Your goal: Reproduce the data word for word, beginning with the line that contains "1. No Fault Cup 2026 (361, 1116)" and continuing through the last line of the data.
## Begin Data
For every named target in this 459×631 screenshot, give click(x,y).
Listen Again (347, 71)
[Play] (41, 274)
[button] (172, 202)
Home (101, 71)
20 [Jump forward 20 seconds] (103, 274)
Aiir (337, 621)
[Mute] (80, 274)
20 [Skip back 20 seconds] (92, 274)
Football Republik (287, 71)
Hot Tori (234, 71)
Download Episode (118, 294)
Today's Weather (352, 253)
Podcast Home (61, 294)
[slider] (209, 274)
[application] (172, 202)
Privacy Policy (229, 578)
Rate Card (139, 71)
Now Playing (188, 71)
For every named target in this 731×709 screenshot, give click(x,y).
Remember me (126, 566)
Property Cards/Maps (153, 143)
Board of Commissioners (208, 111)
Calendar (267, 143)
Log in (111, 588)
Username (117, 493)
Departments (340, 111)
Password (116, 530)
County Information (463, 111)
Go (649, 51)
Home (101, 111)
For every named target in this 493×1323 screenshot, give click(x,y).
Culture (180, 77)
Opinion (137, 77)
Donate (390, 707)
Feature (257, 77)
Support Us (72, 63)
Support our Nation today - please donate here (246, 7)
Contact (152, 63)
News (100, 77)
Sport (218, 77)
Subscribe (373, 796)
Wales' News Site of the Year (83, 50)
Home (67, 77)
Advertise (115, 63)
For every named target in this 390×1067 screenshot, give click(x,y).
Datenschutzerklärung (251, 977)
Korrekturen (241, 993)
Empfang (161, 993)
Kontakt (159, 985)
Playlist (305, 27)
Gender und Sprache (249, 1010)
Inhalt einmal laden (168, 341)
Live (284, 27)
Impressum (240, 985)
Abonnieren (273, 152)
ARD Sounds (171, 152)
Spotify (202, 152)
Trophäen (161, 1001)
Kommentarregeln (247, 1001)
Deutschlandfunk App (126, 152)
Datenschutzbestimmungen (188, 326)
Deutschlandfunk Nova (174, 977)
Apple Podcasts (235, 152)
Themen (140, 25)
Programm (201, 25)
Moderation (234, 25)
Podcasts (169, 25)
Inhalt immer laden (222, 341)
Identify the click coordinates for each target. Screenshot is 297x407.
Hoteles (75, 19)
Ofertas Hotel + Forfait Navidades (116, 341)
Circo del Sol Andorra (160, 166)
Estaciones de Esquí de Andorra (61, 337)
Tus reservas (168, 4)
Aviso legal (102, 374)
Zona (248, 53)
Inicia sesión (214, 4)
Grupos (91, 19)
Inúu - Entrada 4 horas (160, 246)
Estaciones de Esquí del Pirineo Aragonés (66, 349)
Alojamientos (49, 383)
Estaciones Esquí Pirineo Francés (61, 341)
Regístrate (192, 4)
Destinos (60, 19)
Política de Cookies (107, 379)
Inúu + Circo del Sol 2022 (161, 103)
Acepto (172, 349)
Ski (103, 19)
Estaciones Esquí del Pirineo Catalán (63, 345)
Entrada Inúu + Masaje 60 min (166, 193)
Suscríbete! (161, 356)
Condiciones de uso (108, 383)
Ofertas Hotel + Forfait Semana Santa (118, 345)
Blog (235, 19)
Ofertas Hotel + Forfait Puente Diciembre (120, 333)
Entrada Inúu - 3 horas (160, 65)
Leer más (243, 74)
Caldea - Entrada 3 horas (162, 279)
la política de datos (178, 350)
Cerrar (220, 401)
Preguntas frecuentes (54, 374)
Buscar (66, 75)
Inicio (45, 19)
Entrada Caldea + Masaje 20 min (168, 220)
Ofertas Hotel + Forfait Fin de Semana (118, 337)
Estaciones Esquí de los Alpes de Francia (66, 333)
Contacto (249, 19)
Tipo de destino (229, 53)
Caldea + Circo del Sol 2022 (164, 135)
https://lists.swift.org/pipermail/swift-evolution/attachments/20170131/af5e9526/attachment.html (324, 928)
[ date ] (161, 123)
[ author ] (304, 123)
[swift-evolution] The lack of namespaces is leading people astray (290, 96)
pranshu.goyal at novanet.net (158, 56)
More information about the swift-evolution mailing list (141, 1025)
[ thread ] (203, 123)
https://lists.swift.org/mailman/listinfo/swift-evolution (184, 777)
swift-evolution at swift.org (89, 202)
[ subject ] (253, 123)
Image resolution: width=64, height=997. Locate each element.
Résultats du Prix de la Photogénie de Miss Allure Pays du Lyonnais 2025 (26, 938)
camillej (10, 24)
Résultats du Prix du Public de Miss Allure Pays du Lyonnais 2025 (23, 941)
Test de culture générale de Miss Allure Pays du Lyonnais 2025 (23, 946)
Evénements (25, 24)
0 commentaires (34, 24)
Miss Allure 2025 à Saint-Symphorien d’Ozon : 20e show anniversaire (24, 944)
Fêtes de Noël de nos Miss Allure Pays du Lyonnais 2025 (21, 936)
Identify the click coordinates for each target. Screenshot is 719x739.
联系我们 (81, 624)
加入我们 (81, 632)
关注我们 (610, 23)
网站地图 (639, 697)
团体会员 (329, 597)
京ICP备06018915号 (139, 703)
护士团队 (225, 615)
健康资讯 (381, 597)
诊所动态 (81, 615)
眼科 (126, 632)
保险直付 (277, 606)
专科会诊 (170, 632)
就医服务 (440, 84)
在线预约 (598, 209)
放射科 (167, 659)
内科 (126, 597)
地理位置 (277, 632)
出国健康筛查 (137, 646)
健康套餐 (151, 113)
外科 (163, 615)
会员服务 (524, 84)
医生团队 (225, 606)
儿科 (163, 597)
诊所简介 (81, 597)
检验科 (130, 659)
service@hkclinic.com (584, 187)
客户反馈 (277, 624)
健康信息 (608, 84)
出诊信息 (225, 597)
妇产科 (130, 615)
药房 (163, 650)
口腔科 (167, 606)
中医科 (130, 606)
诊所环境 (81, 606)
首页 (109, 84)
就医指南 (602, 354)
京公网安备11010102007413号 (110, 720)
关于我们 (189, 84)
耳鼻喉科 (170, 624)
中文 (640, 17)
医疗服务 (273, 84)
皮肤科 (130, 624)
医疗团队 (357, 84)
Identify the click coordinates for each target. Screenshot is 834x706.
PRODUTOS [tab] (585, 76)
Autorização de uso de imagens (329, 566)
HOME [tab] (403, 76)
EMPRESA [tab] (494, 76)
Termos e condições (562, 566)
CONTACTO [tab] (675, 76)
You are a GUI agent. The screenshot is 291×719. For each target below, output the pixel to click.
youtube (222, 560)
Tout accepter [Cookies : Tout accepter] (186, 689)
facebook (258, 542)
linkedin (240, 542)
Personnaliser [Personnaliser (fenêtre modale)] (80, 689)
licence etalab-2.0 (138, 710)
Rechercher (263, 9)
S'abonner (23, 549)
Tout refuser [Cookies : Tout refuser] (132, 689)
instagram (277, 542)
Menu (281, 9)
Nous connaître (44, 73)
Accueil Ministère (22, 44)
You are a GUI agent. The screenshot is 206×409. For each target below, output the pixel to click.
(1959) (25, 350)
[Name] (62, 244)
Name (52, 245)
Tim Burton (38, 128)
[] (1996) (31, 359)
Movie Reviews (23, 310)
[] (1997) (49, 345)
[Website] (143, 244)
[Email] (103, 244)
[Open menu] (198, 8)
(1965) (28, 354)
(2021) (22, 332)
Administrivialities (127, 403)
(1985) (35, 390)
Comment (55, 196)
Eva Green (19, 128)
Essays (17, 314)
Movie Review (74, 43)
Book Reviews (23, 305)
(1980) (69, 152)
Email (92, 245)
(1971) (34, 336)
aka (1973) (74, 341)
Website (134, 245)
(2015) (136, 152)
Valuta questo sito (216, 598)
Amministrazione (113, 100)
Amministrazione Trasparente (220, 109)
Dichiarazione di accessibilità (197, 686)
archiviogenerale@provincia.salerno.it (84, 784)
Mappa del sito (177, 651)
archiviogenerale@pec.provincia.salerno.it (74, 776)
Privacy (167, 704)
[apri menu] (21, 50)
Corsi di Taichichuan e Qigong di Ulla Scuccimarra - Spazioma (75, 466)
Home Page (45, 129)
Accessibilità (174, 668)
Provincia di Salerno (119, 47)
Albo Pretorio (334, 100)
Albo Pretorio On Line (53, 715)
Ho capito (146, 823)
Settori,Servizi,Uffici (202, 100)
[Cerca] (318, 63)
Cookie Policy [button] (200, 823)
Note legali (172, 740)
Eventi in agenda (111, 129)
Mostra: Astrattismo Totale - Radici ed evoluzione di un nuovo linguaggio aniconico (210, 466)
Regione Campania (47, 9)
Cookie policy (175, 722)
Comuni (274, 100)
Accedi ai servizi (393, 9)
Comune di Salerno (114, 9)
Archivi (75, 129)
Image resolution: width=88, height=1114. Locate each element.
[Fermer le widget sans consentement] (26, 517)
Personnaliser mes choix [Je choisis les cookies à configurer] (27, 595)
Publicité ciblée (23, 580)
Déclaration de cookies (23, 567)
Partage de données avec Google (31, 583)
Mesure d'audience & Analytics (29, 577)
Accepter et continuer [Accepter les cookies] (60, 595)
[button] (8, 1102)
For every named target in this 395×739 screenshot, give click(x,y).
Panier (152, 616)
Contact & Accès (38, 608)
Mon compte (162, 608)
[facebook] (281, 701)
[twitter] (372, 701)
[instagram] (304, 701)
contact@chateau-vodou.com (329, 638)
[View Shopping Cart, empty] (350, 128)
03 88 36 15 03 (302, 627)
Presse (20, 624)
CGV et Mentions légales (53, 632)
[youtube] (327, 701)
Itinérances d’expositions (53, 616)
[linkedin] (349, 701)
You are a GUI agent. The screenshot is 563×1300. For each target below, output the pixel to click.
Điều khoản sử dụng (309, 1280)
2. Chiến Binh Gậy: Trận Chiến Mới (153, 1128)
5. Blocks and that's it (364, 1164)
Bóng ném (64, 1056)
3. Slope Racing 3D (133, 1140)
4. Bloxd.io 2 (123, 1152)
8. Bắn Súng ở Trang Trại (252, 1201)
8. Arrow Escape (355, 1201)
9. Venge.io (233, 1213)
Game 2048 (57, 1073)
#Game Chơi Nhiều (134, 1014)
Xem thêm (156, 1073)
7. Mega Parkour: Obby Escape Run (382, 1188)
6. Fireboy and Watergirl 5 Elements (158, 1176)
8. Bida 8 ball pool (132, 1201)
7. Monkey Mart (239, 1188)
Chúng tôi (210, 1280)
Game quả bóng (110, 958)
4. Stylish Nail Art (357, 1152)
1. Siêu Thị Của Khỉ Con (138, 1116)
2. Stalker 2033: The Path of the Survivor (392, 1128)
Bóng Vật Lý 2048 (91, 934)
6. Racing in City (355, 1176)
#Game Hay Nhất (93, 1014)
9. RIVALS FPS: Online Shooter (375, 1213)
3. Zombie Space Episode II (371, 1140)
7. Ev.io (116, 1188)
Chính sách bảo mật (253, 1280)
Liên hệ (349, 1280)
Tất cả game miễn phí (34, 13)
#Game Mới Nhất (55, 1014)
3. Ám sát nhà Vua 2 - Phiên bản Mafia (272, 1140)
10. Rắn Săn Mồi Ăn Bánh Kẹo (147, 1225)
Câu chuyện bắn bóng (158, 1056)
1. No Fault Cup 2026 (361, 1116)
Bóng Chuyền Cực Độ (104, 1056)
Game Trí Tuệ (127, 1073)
## End Data
Result:
1. No Fault Cup 2026 (361, 1116)
Bóng Chuyền Cực Độ (104, 1056)
Game Trí Tuệ (127, 1073)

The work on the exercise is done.